Accurate diagnosis changes treatment — and can significantly improve quality of life.
You may have TAC rather than migraine if your attacks:
Are side-locked: always occurring exclusively in the same side of the head
Are very severe and short-lasting
Occur multiple times per day
Cause eye redness, tearing, or nasal symptoms
Make you feel restless or unable to lie down
The diagnosis is primarily made on clinical history (i.e., there is no investigation that proves someone has or does not have a TAC)
The diagnosis is based primarily on:
An expertly taken history
Presence of autonomic symptoms
Presence of agitation/restlessness
Exclusion of secondary headache disorders
Response to condition-specific treatments (i.e., indomethacin)
Imaging may be selectively used to exclude secondary causes when appropriate.
In selected cases, a structured indomethacin trial is used as a diagnostic tool.
Indomethacin is a unique anti-inflammatory that is useful in headache medicine because:
Some TACs respond specifically and dramatically
A clear response helps confirm the diagnosis
Lack of response helps exclude certain TACs
To diagnose or exclude hemicrania continua and paroxysmal hemicrania, an indomethacin trial is typically done.
Refer to our indomethacin trial guide for more information.
Both SUNCT/SUNA and trigeminal neuralgia can present with severe one-sided brief neuralgic attacks, and it may be difficult to distinguish one from the other.
In general, the following principles apply to help differentiate SUNCT/SUNA from trigeminal neuralgia:
SUNCT/SUNA typically affects the ocular region more (i.e., the first branch of the trigeminal nerve)
SUNCT/SUNA typically has more prominent autonomic symptoms (e.g., tearing)
Trigeminal neuralgia tends to affect more the middle and lower parts of the face (i.e., second and third branches of the trigeminal nerve)
While trigeminal neuralgia must be triggerable by innocuous stimuli (e.g., triggered by touch, cold air, water), SUNCT/SUNA tends to be less triggerable
Lamotrigine is an antiseizure medication is commonly used in epilepsy and mood disorders, but it is also used in certain headache and neuralgiform pain conditions.

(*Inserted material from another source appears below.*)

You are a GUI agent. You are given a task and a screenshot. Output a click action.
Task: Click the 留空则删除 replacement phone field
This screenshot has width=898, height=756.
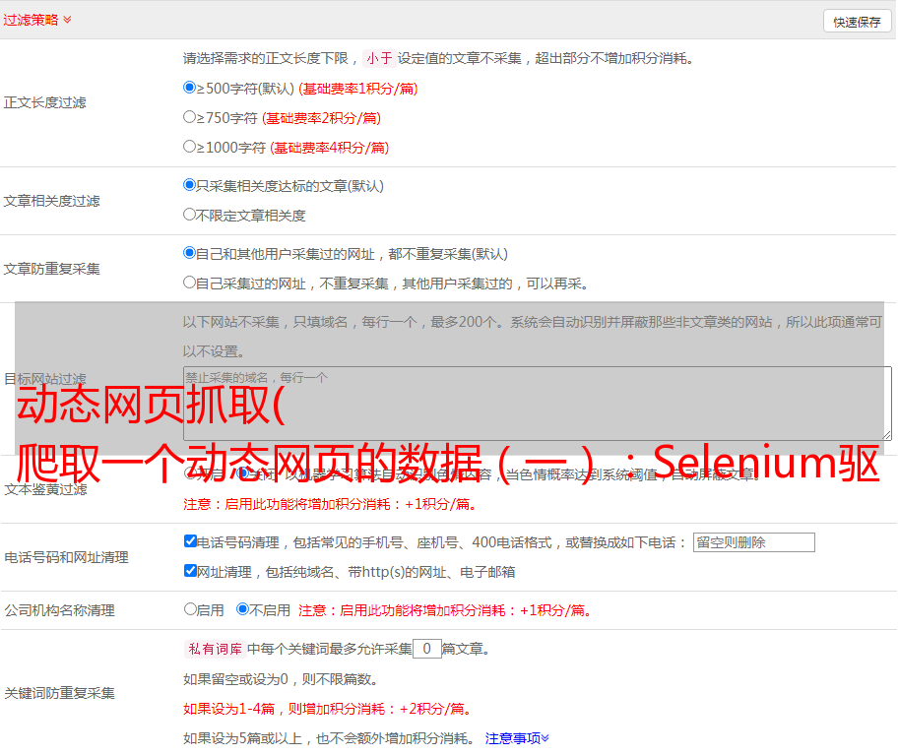(753, 542)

It is the first-line preventive for SUNCT/SUNA
Lamotrigine is not a painkiller and does not work immediately.
Lamotrigine works by:
Stabilizing electrical activity in nerve cells
Reducing abnormal nerve firing
Dampening pain pathways involved in neuralgiform headache attacks
This mechanism is particularly relevant for very short, frequent attacks, such as those seen in SUNCT/SUNA.
Lamotrigine is typically started at a low dose and gradually titrated. The dosing schedule is individualized.
Taken by mouth
Must be started at a very low dose
Dose is increased slowly over weeks
A common dosing schedule involves:
Lamotrigine 25 mg orally daily for 2 weeks
If the headache attacks persist and the medication is well-tolerated, it can be increased by 25 mg every two weeks to a maximum of 100 mg)
If side effects arise, then medical attention is warranted and lamotrigine is either discontinued or its dose lowered (depending on the side effects)
Many people tolerate lamotrigine well.
Possible side effects include:
Dizziness
Headache
Nausea
Fatigue
Sleep disturbance
These are often mild and improve with time or dose adjustment.
Lamotrigine can rarely cause serious skin reactions.
You should seek medical advice urgently if you develop:
A new rash
Rash with fever
Mouth sores
Skin peeling
Starting low and increasing slowly dramatically reduces this risk.
This material is provided for educational purposes and does not replace independent clinical judgment or institutional protocols. Management decisions remain the responsibility of the treating clinician.